Where We’re Calling From
Unless you’re writing a period piece your novel’s characters can’t devote a ritual hour in search of a pay phone. Younger readers may not know what a pay phone is unless they saw the movie with Colin Farrell, the ultimate in phone booth tyranny from which there was no escape.
The 1950s were the Golden Age of Pay Phones. In those heady days a person could wear a trenchoat and fedora, smoke a Chesterfield, and for a nickel, make a call. Doing any or all of those things today might result in arrest. Besides, your character either has a cell phone or access to one; sure the battery will fail at crunch time and then it’s possible to write the gotta find a pay phone scene.

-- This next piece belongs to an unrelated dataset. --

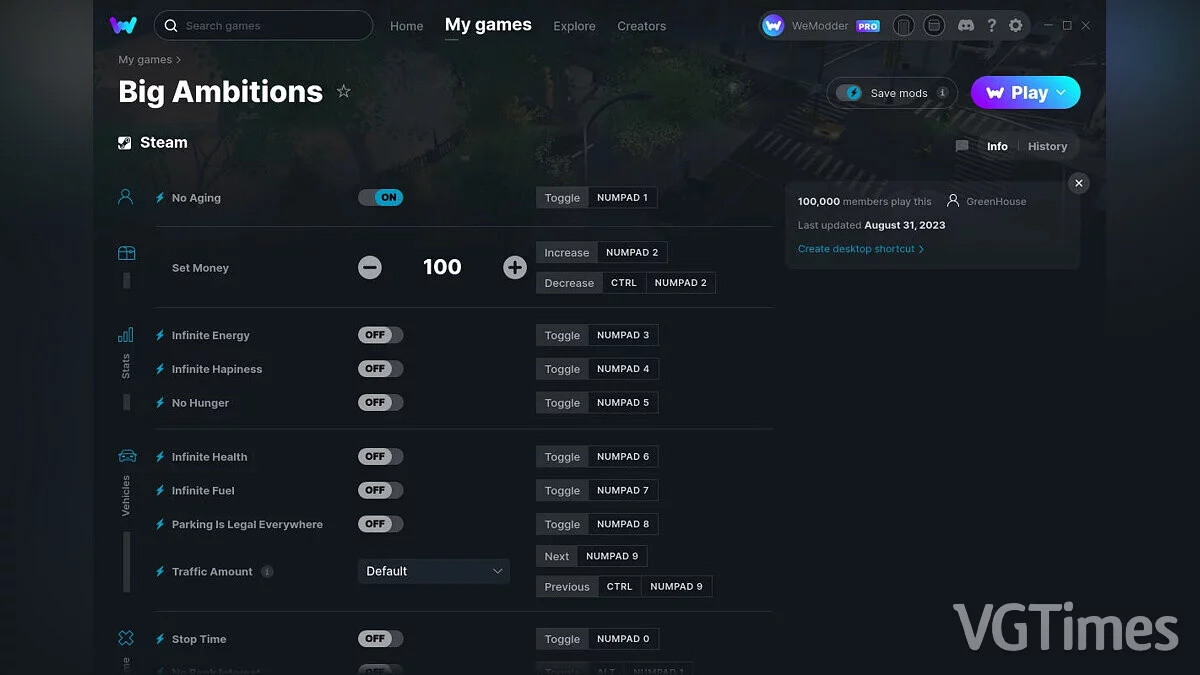This screenshot has height=675, width=1200.
Task: Favorite Big Ambitions with the star icon
Action: point(344,91)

My favorite pay phone scene would include the following elements: a rural setting, a dusty crossroads in Texas, a strong southwesterly breeze, a countdown of some kind, and thirty or forty minutes of frantic driving ( gotta…find…a pay phone.) Let’s add a bullet wound.
Happy ending: Pay phone found on a deserted crossroads in Deaf Smith Country. Call to the Governor goes through. Bullet wound heals.
Unhappy ending: Pay phone doesn’t work. A fat guy with beady eyes tips the phone booth over. You lose three quarters and a pint of blood.
October 21st, 2006 at 12:49 pm
We should make a new blog that’s just a list of phone booths and cigarette machines.
October 21st, 2006 at 2:17 pm
I’m game. We could call it Google Phone and Google Smoke.